Brief A » In the PfPMV passage, which exported protein showed a substantially decreased fluorescence signal in RAP-treated parasites?
Brief B » Carry on the PfPMV passage with the next part of its discussion, starting after its last sentence.

--- Passage shown Enclosed Below ---

We next determined the effects of PfPMV truncation on its subcellular localization within the parasite, as well as on the trafficking of other exported proteins in cycle 0. Immunofluorescence analysis (IFA) showed that, as expected, PMV-HA showed a perinuclear localisation in schizonts of control PMV-C5 parasites but the signal was lost in RAP-treated parasites (Fig 4B). Mock- and RAP-treated PMV-C5 parasites were also probed with anti-MSP1 and anti-KAHRP2 antibodies, as well as antibodies to another exported protein, HRP2. The localization and intensity of the MSP1 signal and the KHARP signal did not alter upon RAP-treatment, correlating well with the western blot analysis. The HRP2 signal remained detectable in both control and the RAP-treated parasites, but in contrast to the other proteins examined, the fluorescence intensity of the HRP2 signal was substantially decreased in RAP-treated parasites, suggesting a partial effect of PMV depletion on HRP2 trafficking (Fig 4B). Together, these data confirmed the loss of PMV-HA in RAP-treated parasites whilst indicating that both exported proteins (KAHRP and HRP2) and merozoite surface proteins still localised correctly in cycle 0. However, the decreased HRP2 signal intensity was consistent with a partial impact on protein export in cycle 0.
Discussion
Malarial proteolytic enzymes play regulatory and effector roles in multiple key biological processes in this important pathogen and have long been of interest as potential drug targets. In this study, we have shown for the first time that functional ablation of the pfpmv gene leads to a block at the ring-to-trophozoite transition and failure of the parasite to proliferate. To achieve this, we employed the robust conditional DiCre approach in combination with Cas9-induced gene modification. This system provides a rapid and efficient means of generating transgenic parasites as well as enabling complete disruption of the gene of interest [35, 36]. Our genetic strategy also incorporated a method to permit the selection of parasites in which genomic integration of the input constructs had taken place, termed selection-linked integration (SLI), previously developed by Birnbaum et al [32]. For this, our repair plasmid contained an SLI-resistance marker (neomycin phosphotransferase), which was linked to the modified pfpmv gene separated by a 2A ‘skip’ peptide [37, 38]. This approach allows selection for correct integration using neomycin selection. In our case, with the assistance of Cas9-mediated integration we in fact did not need to use neomycin selection in our experiments to select for correct integration. However, our plasmids could be useful for future genetic complementation studies since the neo-R gene is removed upon DiCre-mediated excision, effectively recycling the marker for subsequent use.

--- End of Enclosed Passage shown ---
--- Record set Enclosed Below ---

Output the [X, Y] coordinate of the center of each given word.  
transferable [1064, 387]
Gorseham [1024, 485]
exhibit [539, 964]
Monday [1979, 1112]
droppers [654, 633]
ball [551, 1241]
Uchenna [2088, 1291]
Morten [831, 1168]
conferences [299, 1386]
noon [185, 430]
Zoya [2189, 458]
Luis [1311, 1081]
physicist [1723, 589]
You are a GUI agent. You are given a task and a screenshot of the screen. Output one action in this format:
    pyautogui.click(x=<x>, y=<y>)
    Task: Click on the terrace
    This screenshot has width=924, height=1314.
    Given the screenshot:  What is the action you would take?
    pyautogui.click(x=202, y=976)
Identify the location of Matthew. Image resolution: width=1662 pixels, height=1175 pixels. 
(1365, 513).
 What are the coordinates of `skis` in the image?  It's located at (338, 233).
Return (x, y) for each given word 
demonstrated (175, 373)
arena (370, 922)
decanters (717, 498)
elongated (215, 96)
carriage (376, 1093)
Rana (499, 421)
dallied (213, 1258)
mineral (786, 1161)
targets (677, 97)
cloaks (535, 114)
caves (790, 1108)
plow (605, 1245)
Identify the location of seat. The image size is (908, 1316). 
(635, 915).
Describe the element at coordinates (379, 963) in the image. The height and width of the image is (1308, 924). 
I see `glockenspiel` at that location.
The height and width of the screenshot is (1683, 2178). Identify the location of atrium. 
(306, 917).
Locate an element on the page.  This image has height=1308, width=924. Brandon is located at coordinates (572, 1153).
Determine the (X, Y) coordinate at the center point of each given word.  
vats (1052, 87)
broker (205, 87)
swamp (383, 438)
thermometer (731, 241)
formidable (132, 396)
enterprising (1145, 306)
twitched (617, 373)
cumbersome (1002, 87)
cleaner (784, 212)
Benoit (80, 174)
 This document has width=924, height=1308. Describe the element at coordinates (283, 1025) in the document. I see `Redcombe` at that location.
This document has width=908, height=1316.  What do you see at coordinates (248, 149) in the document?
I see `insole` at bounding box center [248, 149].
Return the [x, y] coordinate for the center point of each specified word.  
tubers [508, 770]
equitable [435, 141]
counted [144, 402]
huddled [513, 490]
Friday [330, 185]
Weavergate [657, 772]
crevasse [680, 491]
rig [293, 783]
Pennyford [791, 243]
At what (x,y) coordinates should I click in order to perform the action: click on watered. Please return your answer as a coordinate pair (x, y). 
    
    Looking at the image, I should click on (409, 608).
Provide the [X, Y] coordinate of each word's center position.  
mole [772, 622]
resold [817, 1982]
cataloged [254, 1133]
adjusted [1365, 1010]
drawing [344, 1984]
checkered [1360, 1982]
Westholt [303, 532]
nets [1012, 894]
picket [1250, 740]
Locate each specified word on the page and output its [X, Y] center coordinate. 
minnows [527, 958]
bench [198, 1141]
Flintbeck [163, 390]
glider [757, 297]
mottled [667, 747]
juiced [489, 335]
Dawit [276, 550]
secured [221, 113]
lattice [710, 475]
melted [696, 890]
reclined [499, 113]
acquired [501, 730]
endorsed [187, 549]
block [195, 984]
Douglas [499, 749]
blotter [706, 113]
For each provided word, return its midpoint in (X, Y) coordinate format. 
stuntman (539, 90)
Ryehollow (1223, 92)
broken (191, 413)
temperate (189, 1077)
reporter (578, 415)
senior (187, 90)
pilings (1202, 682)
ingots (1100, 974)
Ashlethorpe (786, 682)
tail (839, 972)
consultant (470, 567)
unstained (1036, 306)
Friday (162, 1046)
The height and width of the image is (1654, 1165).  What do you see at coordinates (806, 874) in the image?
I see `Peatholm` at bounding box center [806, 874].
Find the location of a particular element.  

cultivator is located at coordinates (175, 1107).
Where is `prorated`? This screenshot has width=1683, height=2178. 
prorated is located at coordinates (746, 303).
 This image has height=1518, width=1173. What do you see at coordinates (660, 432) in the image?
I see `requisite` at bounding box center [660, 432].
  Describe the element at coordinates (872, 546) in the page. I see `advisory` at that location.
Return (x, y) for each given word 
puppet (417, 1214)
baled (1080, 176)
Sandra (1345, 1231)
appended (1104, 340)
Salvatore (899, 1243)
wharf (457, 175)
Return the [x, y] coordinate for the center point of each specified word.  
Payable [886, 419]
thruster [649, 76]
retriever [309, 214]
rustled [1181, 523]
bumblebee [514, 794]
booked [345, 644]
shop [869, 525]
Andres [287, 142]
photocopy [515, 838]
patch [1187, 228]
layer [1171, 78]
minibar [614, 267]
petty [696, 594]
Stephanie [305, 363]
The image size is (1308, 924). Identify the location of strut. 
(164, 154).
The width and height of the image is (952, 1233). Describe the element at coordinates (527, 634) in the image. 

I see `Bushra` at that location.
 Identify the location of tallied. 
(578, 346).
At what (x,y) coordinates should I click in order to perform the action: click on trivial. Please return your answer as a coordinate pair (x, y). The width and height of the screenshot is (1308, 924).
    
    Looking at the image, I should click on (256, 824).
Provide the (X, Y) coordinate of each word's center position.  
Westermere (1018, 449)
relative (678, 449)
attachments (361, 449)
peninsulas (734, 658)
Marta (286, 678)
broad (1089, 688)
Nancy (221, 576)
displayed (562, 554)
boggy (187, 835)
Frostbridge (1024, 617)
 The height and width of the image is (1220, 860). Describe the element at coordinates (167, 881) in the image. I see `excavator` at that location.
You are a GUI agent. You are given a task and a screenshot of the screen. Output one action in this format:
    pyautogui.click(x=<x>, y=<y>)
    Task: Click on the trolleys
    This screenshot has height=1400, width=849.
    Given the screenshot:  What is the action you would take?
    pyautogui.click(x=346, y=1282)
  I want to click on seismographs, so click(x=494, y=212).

--- End of Enclosed Record set ---

Task output A » HRP2

Task output B »
When the PMV-modified parasite clone PMV-C5 was RAP-treated at early ring stage for just 3 h, followed by removal of RAP, parasite development proceeded normally in the first erythrocytic cycle (cycle 0). Whilst expression of most of the parasite proteins examined appeared unaffected, we did observe some impact on expression of the exported parasite protein HRP2. This is reminiscent of previous observations of reductions in expression of PMV substrates following inhibition of PMV [21, 27]. We suspect that the very limited effects of pfpmv disruption on parasite development in cycle 0 may be due to low levels of PMV expression early in cycle 0, perhaps due to transcription early in the erythrocytic cycle prior to gene excision. That low levels of PMV are sufficient to sustain development has also been indicated by previous conditional protein knockdown experiments [27]. Egress and invasion at the end of cycle 0 was not affected in the RAP-treated PMV-C5 parasites; however, parasite development in the next cycle irreversibly stalled early following invasion. This phenotype is very similar to that observed upon treatment with the PMV inhibitor WEHI-916 [27], where the drug-treated parasites showed a growth defect at the ring-to-trophozoite transition from approximately 20 h post-invasion. A similar parasite developmental arrest at ring stage was also observed following conditional ablation of the PTEX component HSP101 [6, 7].
In summary, using a DiCre-mediated conditional gene editing approach to selectively disrupt the pfpmv gene, we have shown that the gene is essential for the ring-to-trophozoite transition of intracellular growth. This engineered platform will be useful for further study of PEXEL-protein export as well as for dissection of PMV domain interactions, providing further impetus for focusing on PMV as a new potential antimalarial drug target.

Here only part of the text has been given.